Старуха пренебрежительно взглянула на него через плечо, достала из кармана бумажный пакетик и высыпала его содержимое в огонь. Опершись на каминную полку, она так низко наклонилась над пламенем, что Бентли испугался, как бы она не упала в огонь. Уголь зашипел и стал потрескивать, пошел белый дым и, свиваясь спиралью, зазмеился к дымоходу. Синьора Кастелли наклонилась еще ниже и сунула в струю дыма колоду карт.
Бентли сорвался с места и оказался рядом с ней.
– Боже милосердный, синьора! – обхватив ее за талию, он выхватил из огня ее руку. – Надо быть осторожнее!
Старуха рассмеялась ему в лицо, а Бентли принялся осматривать ее руку, поворачивая то так, то этак. Как ни удивительно, пламя не подпалило даже черное кружево на ее манжете.
– Ну как, заметили ожоги? – усмехнулась синьора. – Думаю, что нет.
Бентли отпустил ее ладонь и осторожно взял под локоть, чтобы сопроводить к креслу.
– Вам повезло, мадам. Что, черт возьми, вы собирались сделать?
Синьора тяжело опустилась в кресло и прошептала, бросая взгляд через плечо:
– Карты следует очистить. Только так можно добиться ясного видения.
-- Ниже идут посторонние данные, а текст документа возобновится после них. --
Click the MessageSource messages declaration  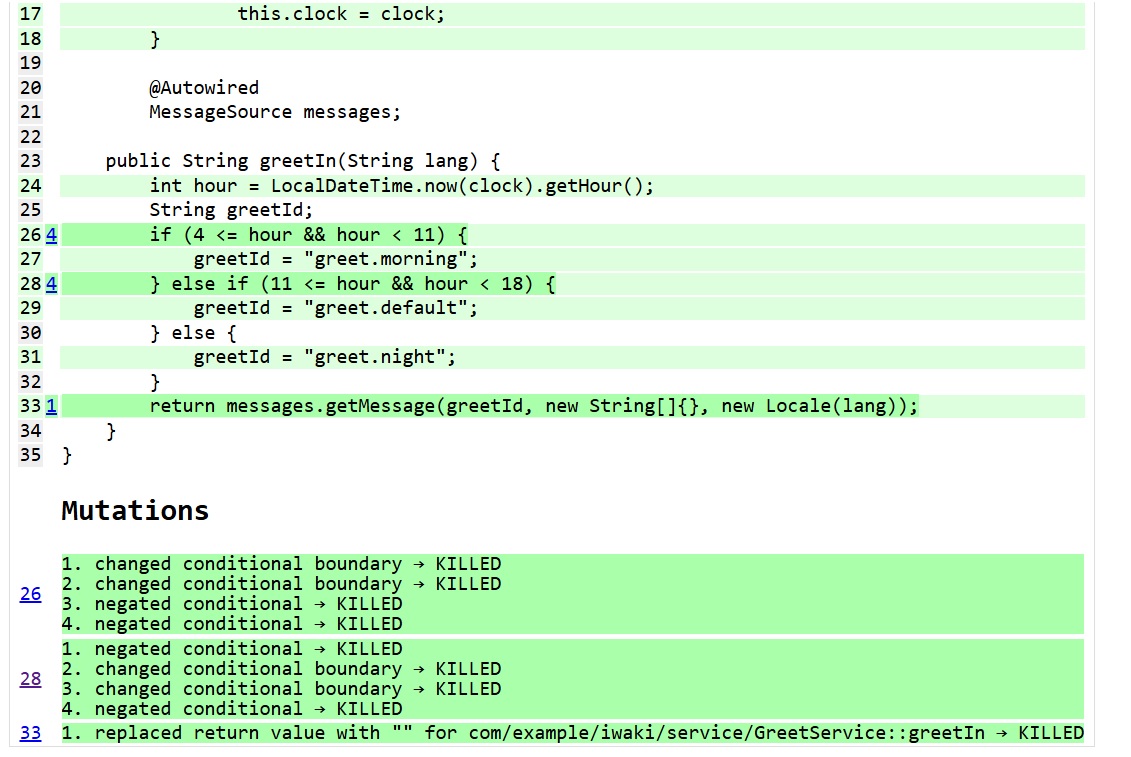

Бентли вернулся на свое место:
– При всем моем уважении к вам, мэм, мне все это кажется абсолютным вздором.
Синьора Кастелли указала на него костлявым пальцем:
– Вокруг тебя и так немало зла, и не тебе отказываться от предсказаний.
Она шлепнула на стол колоду карт и потребовала:
– Прикоснись к ним и настройся увидеть невидимое.
Бентли умудрился даже подмигнуть ей и пошутил:
– Синьора, мне всегда везет больше, если карты тасует прекрасная женщина. Начинайте, ну что же вы?
Старуха что-то проворчала.
– Какой же ты трус! – возмутилась она. – Это же надо так бояться узнать будущее! Ну же, смелее! Подумай о женщине и ребенке! Сними колоду трижды налево левой рукой!
Позднее Бентли не смог бы объяснить, как это произошло, но его пальцы стали действовать сами по себе, словно принадлежали не ему, а кому-то другому. Он и опомниться не успел, как снял эти проклятые карты – левой рукой, налево, – и проворчал:
– Вот, пожалуйста.
Старуха снова смела карты со стола и перетасовала на удивление проворными пальцами, потом мастерски выложила два ряда по десять карт и крест из шести карт. Бентли с некоторым интересом наблюдал за этими манипуляциями. Он уже видел эту салонную игру, а однажды даже позволил погадать ему. Каждый раз карты раскладывали иначе, но на сей раз это было нечто совершенно странное.